What is Differential Reflectivity and how can you use it? (author: Jacob Hinson)

If you have spent some time digging around in a radar app that has dual polarization products, you may have come across Differential Reflectivity (ZDR) and not known how to interpret it. For those who may not know, dual polarization radar is a technology that allows for greater interpretation of what is happening in the atmosphere in and around weather. The main thing it allows meteorologists to do is look at both the height and width of objects in the atmosphere. This is shown by the diagram on the right in Figure 1, where we have a beam that is composed of horizontally and vertically polarized beams.

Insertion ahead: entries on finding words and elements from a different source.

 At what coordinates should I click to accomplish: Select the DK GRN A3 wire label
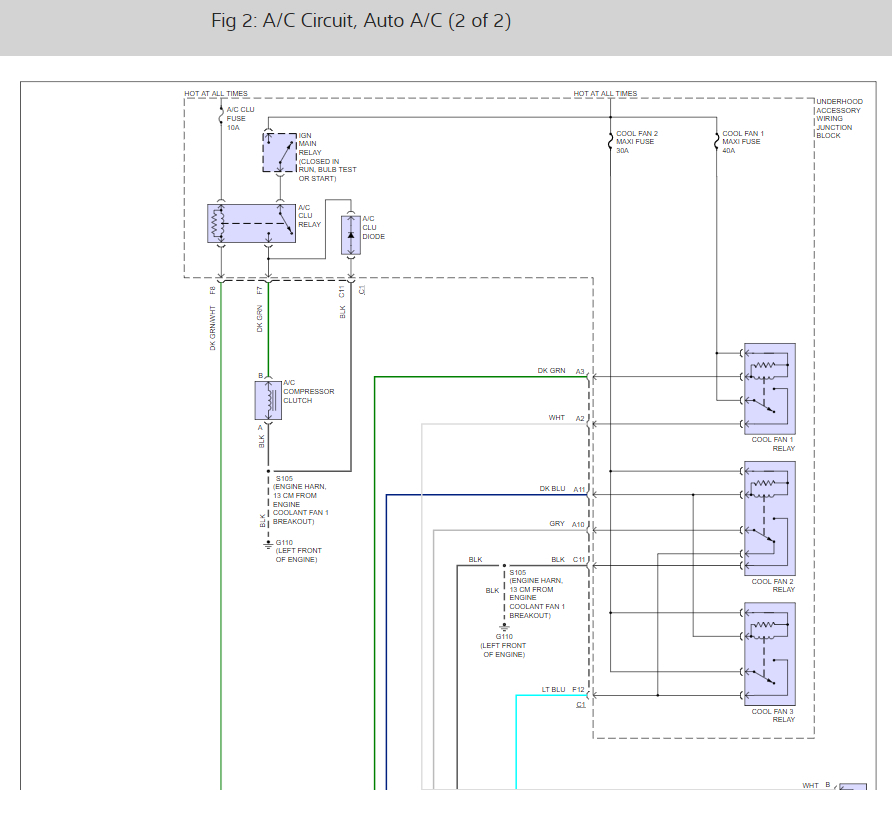tap(551, 371)
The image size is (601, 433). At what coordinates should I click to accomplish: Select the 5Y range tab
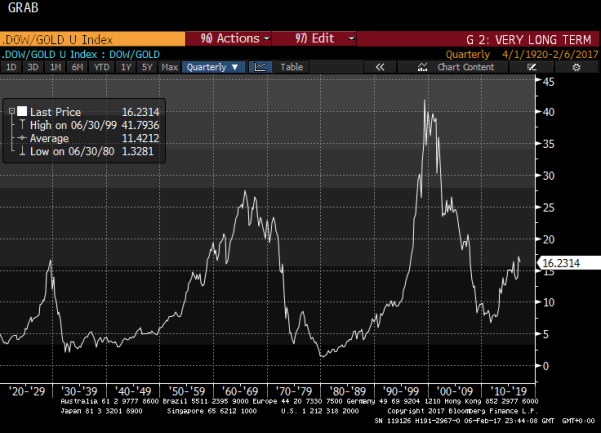146,67
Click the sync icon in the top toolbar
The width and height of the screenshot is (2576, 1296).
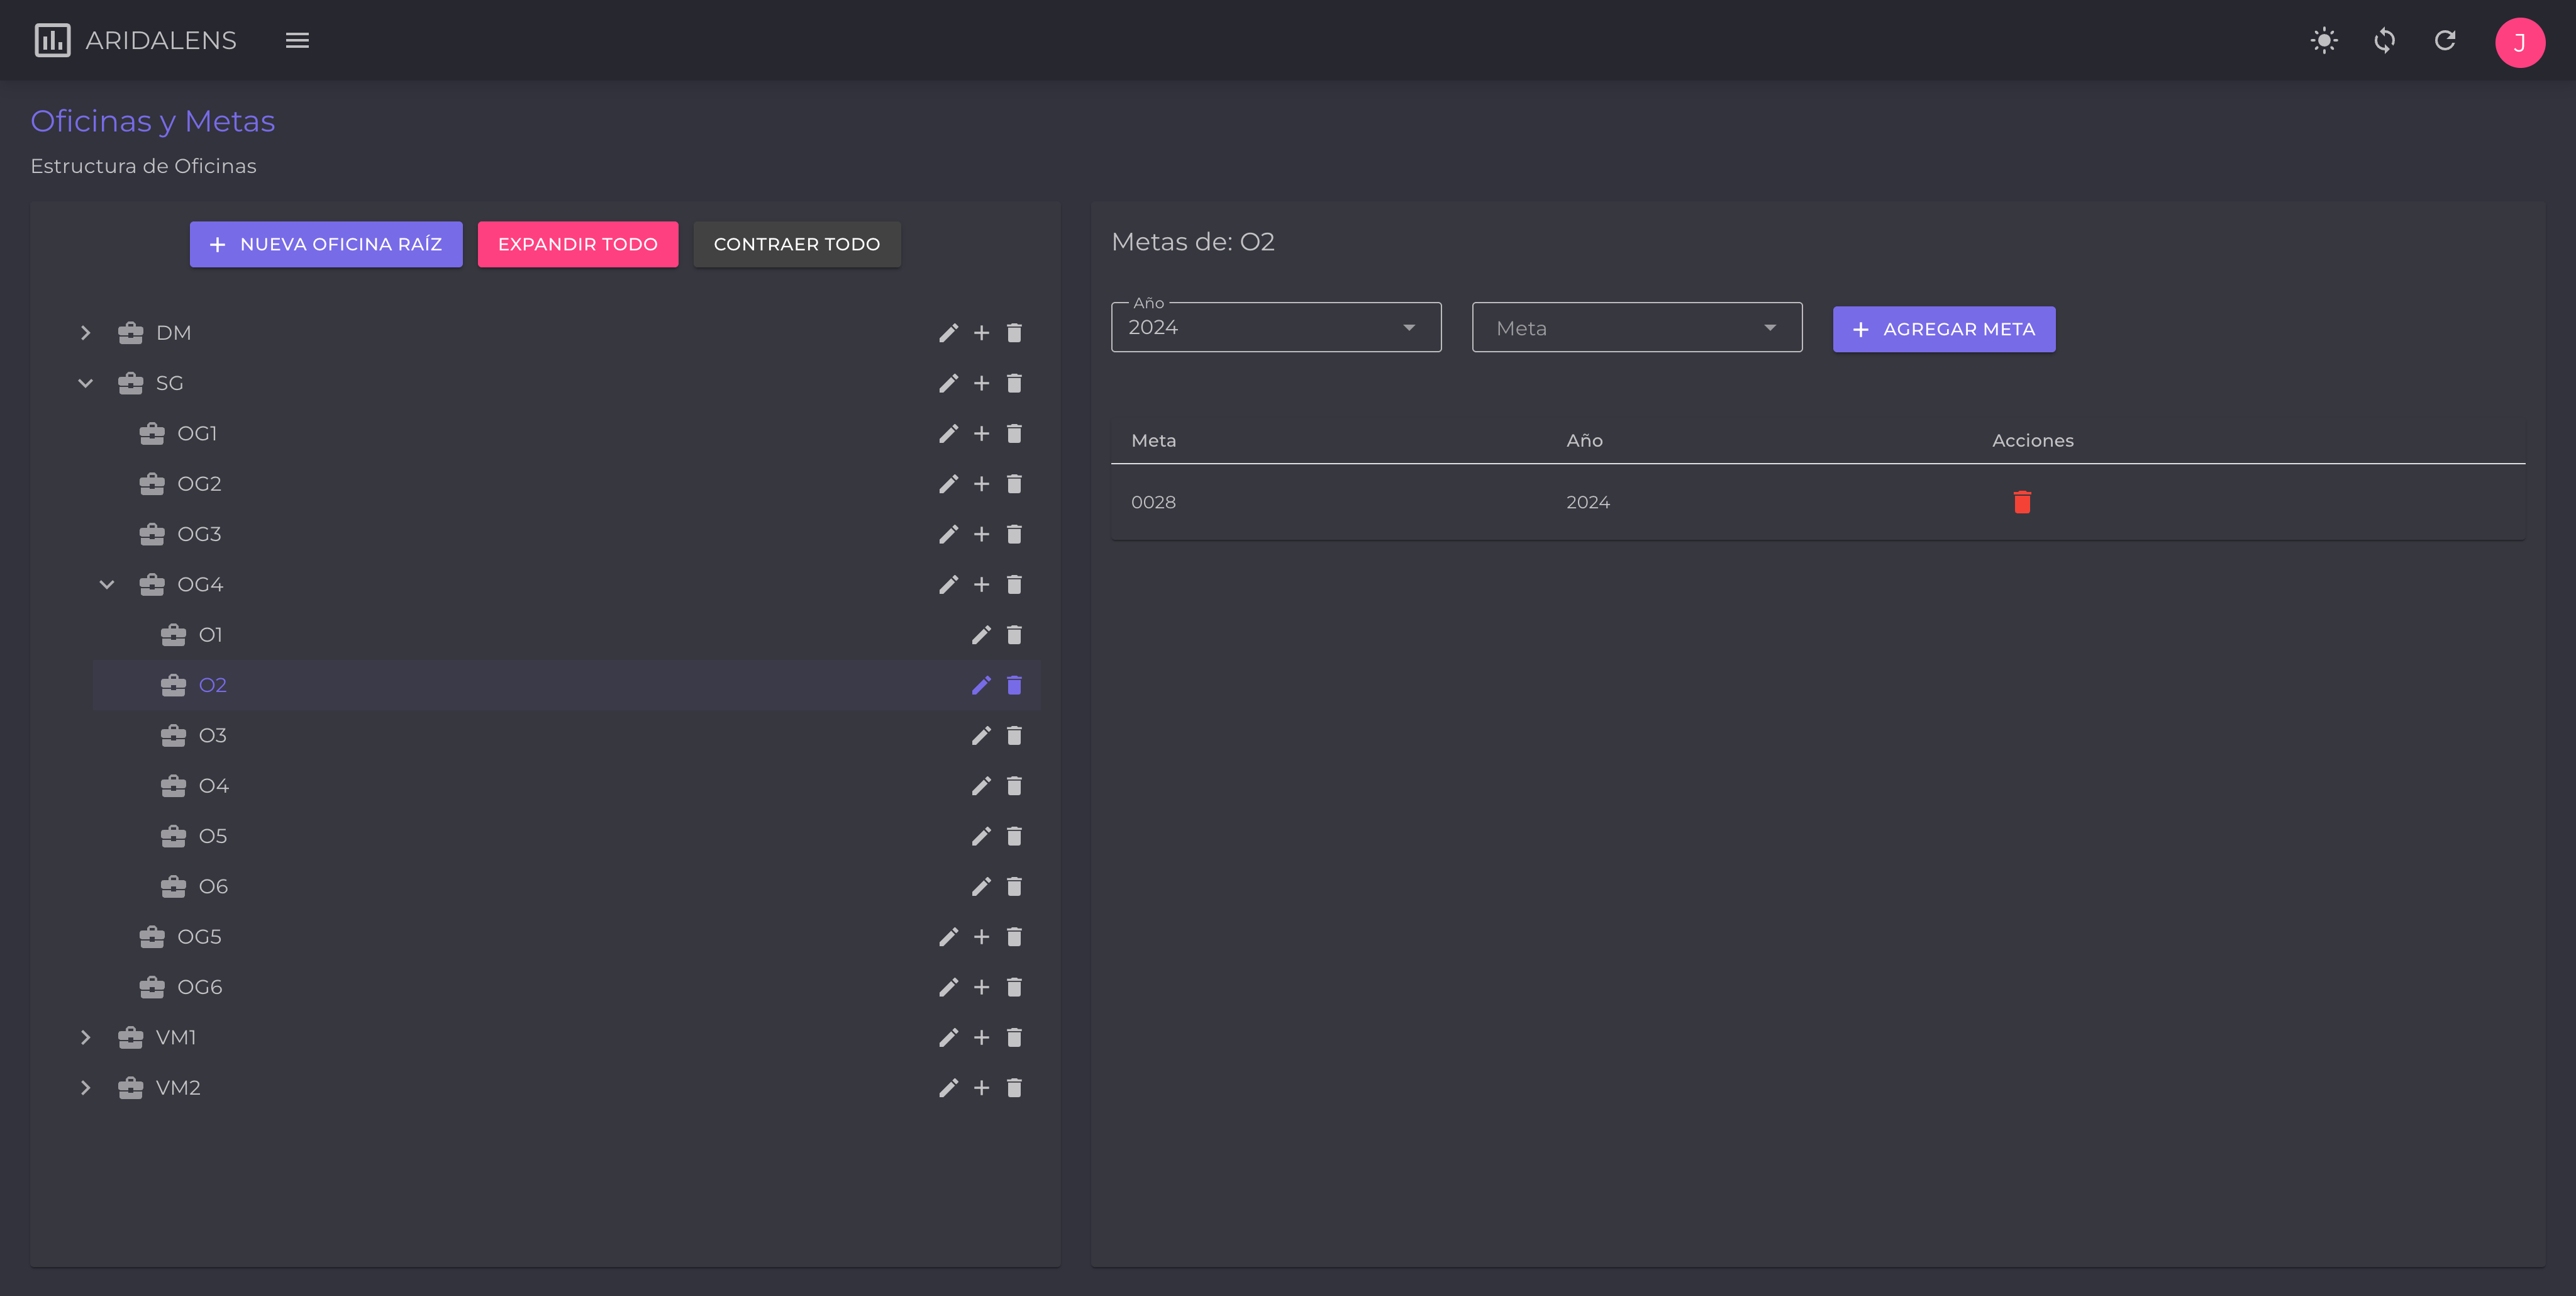2384,41
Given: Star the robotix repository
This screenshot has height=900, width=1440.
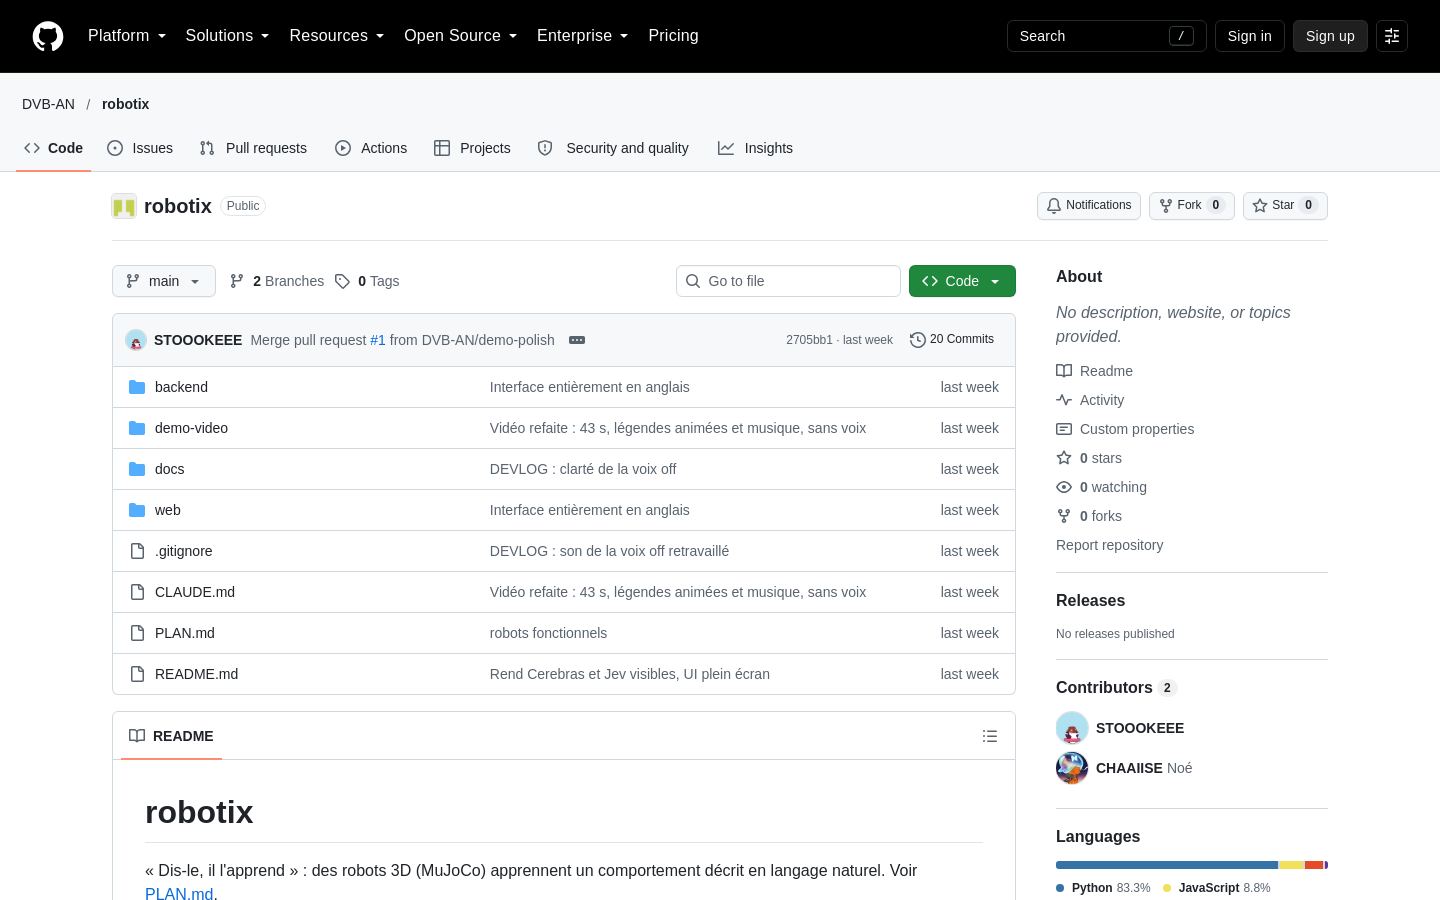Looking at the screenshot, I should (1285, 205).
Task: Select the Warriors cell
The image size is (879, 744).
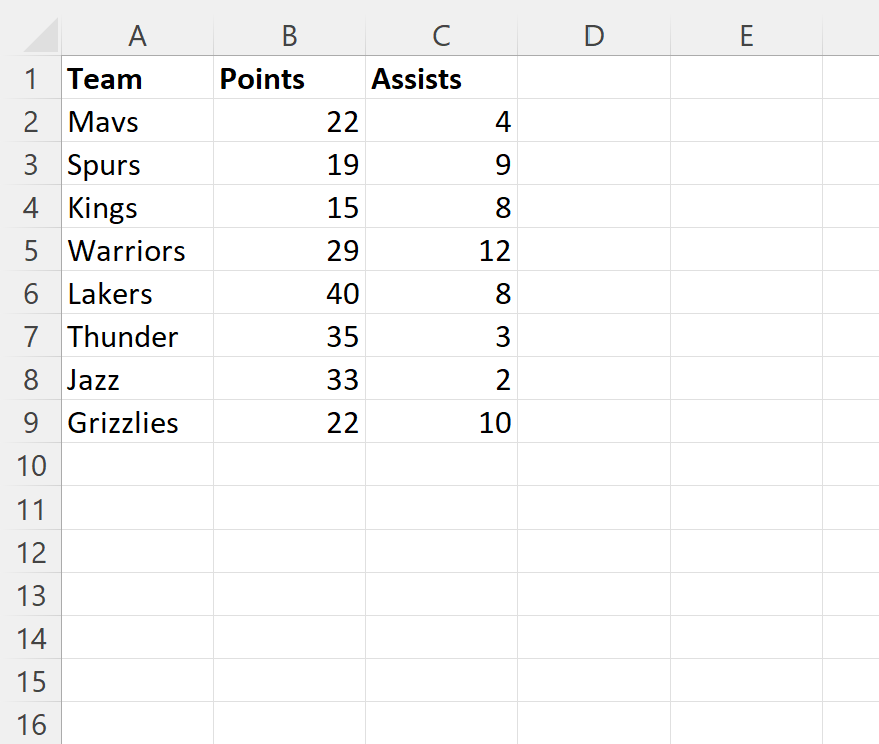Action: pos(137,250)
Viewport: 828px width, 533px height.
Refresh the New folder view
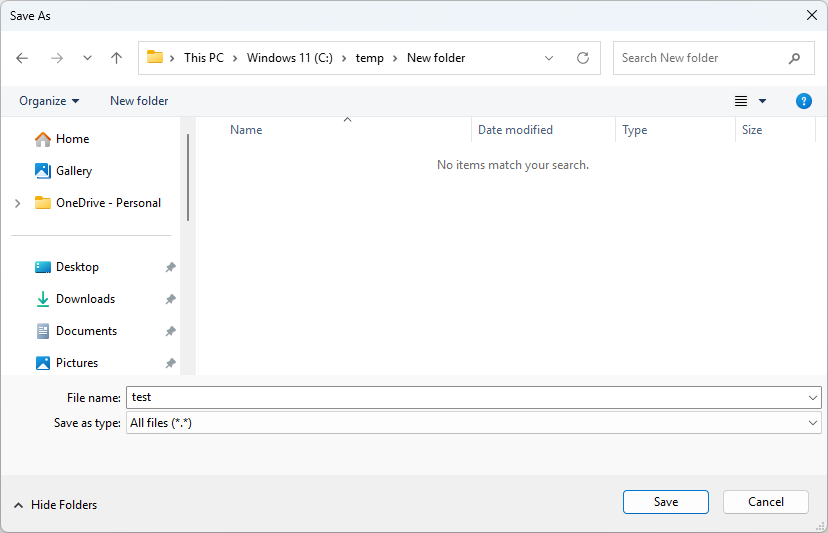point(583,58)
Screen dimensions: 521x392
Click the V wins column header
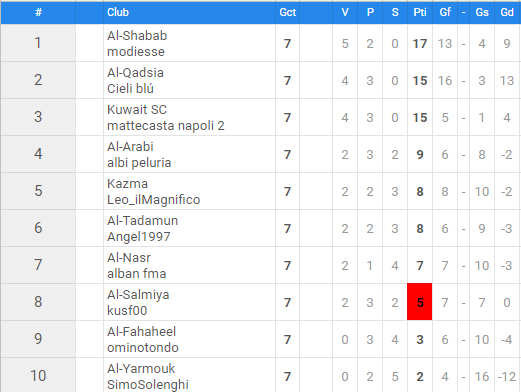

Fig. 1 – Diagram depicting single polarization radar (left) and dual polarization radar (right).

 

First, let’s get into what exactly ZDR is. It is a dual polarization product (meaning that it uses both the horizontal and vertical beams) that measures the reflectivity return in either direction. It is then converted with a logarithm ratio that will compare the size of the reflectivity return in the horizontal direction to the vertical direction. For those familiar with Correlation Coefficient (CC), another popular dual polarization product, this may seem confusingly similar. However, CC is a correlation coefficient, which means that if we were to have particles with the same deformation, such as being very wide, the CC will return a value of 1 (it has a scale from 0 to 1, going from completely dissimilar to exactly the same).

Fig. 2 – A 4-panel radar image of a tornadic storm with a debris signature and well-defined velocity couplet. Clockwise from top left: Reflectivity (Z), Storm Relative Velocity/Motion (SRM), Differential Reflectivity (ZDR), and Correlation Coefficient (CC).

 

This is why tornadic debris has a low correlation coefficient, since the various debris types lifted are very dissimilar. ZDR comes in and helps us identify when objects are stretched vertically or horizontally, providing a different view than CC could give. For Figure 2, we can notice how there is a “CC drop” for the bottom right product where the tornado is located. That tells us there are objects that are not similar, but when we look at ZDR we can see exactly how those objects are being moved or deformed as a whole (it is negative, so we know it is being stretched vertically).

Fig. 3 – Reflectivity (left) and Differential Reflectivity (right) scans of a strong storm. There is an updraft column visible in the ZDR image on the right, but only if you know what to look for.

 

Talking about how ZDR works is worthwhile, since its applications range from hail detection to strong updraft location, finding the melting layer, identifying tornadic debris, determining rain vs. snow, or distinguishing between frozen precipitation types. It will be negative for objects that are stretched vertically (rain in a strong updraft), positive for objects stretched horizontally (rain in freefall), or zero for perfectly spherical objects. A good example is in Figure 3 where the light gray circle, collocated with high levels of precipitation, is a negative return as indicated by the color bar in the top left of the image. This tells us that the rain is elongated vertically, so we can infer that it is caught in a strong updraft.

Fig. 4 – Another 4-panel radar image, this time depicting lighter precipitation surrounding a radar site. You can see the ring created by the melting of frozen precipitation very clearly on ZDR and CC. Clockwise from top right: Reflectivity (Z), Differential Reflectivity (ZDR), Specific Differential Phase (KDP), and Correlation Coefficient (CC).

 

A final example of the usefulness of ZDR is identifying the melting layer, the height in the atmosphere at which frozen precipitation unfreezes. We know where this is as radar beams shoot up at an angle, intersecting with the atmosphere at an increasing height. The reason it is visible is because frozen precipitation has a shape that is much more spherical, leading to it being very slightly positive (blue/blueish green) on the ZDR scale. However, liquid precipitation is wider than it is tall due to air resistance and reads very positive (reds) for this reason.

There is more that ZDR can do, but it is beyond a basic scope of understanding. This product relies heavily on the user’s interpretation of it and what could be causing it to return that in the atmosphere. So long as you keep in mind what value (positive, negative, or zero) ZDR will return and what they mean, you can put this product to use for yourself in the field.